■ ABOUT THIS EXERCISE
Every entry gets copied exactly. No images go into the copy.

--------------------------------------------------

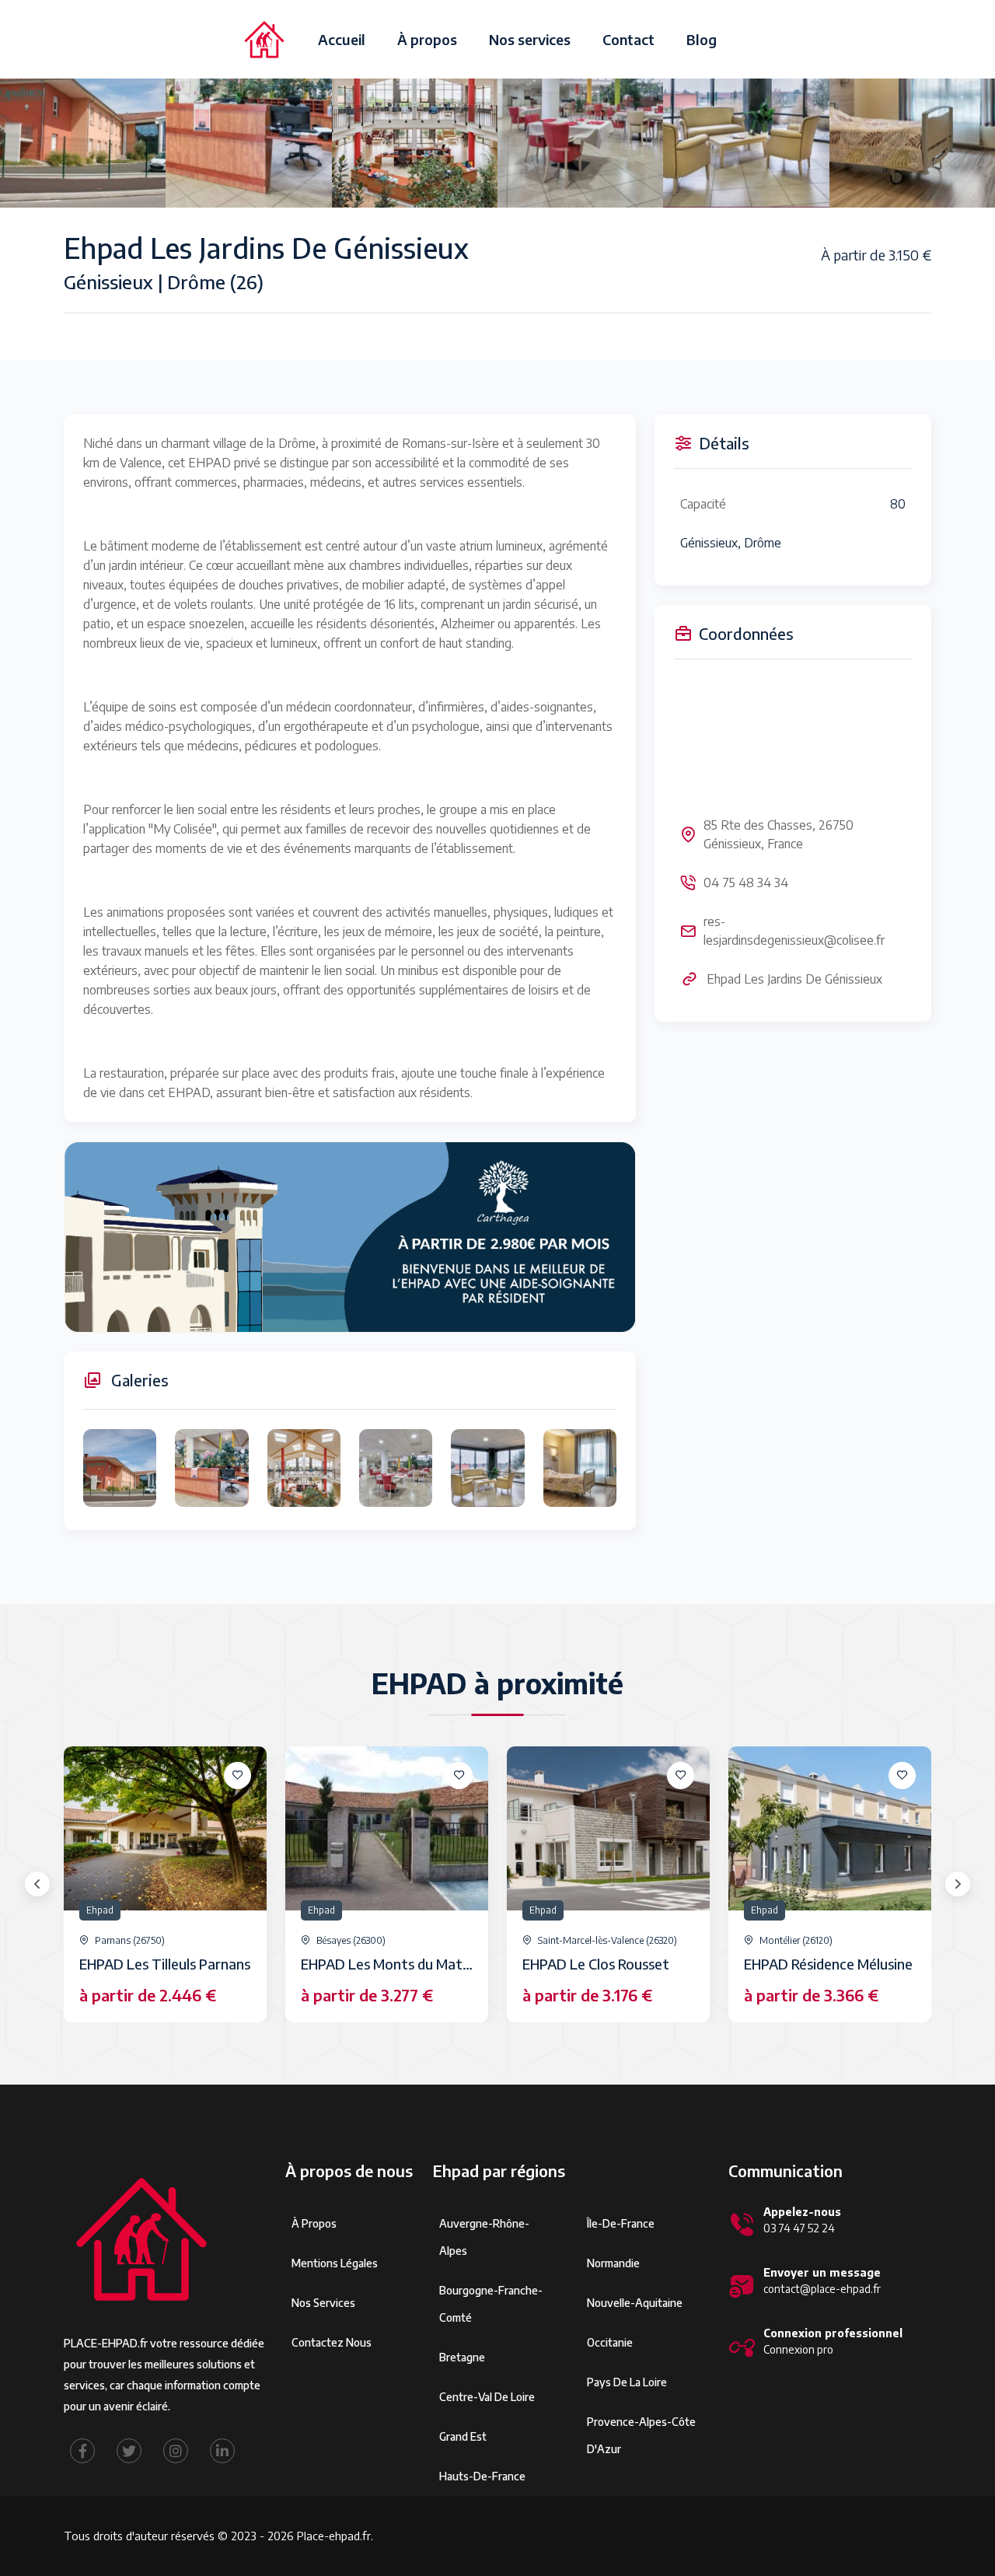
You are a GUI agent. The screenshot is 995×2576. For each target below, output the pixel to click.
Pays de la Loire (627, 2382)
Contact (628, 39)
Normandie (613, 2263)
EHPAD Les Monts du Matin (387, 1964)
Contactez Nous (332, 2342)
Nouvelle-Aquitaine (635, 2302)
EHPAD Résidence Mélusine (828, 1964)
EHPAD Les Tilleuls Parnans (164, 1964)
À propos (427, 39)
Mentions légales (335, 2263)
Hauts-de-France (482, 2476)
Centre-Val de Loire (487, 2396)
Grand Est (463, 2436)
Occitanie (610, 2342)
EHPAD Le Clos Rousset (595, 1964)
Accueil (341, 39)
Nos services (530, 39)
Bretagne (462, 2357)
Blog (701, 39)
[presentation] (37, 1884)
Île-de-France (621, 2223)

--------------------------------------------------

■ COMPLETED TASK
You are a GUI agent. The screenshot is 995×2576. For each target below, output the pixel to click.
Pays de la Loire (627, 2382)
Contact (628, 39)
Normandie (613, 2263)
EHPAD Les Monts du Matin (387, 1964)
Contactez Nous (332, 2342)
Nouvelle-Aquitaine (635, 2302)
EHPAD Résidence Mélusine (828, 1964)
EHPAD Les Tilleuls Parnans (164, 1964)
À propos (427, 39)
Mentions légales (335, 2263)
Hauts-de-France (482, 2476)
Centre-Val de Loire (487, 2396)
Grand Est (463, 2436)
Occitanie (610, 2342)
EHPAD Le Clos Rousset (595, 1964)
Accueil (341, 39)
Nos services (530, 39)
Bretagne (462, 2357)
Blog (701, 39)
[presentation] (37, 1884)
Île-de-France (621, 2223)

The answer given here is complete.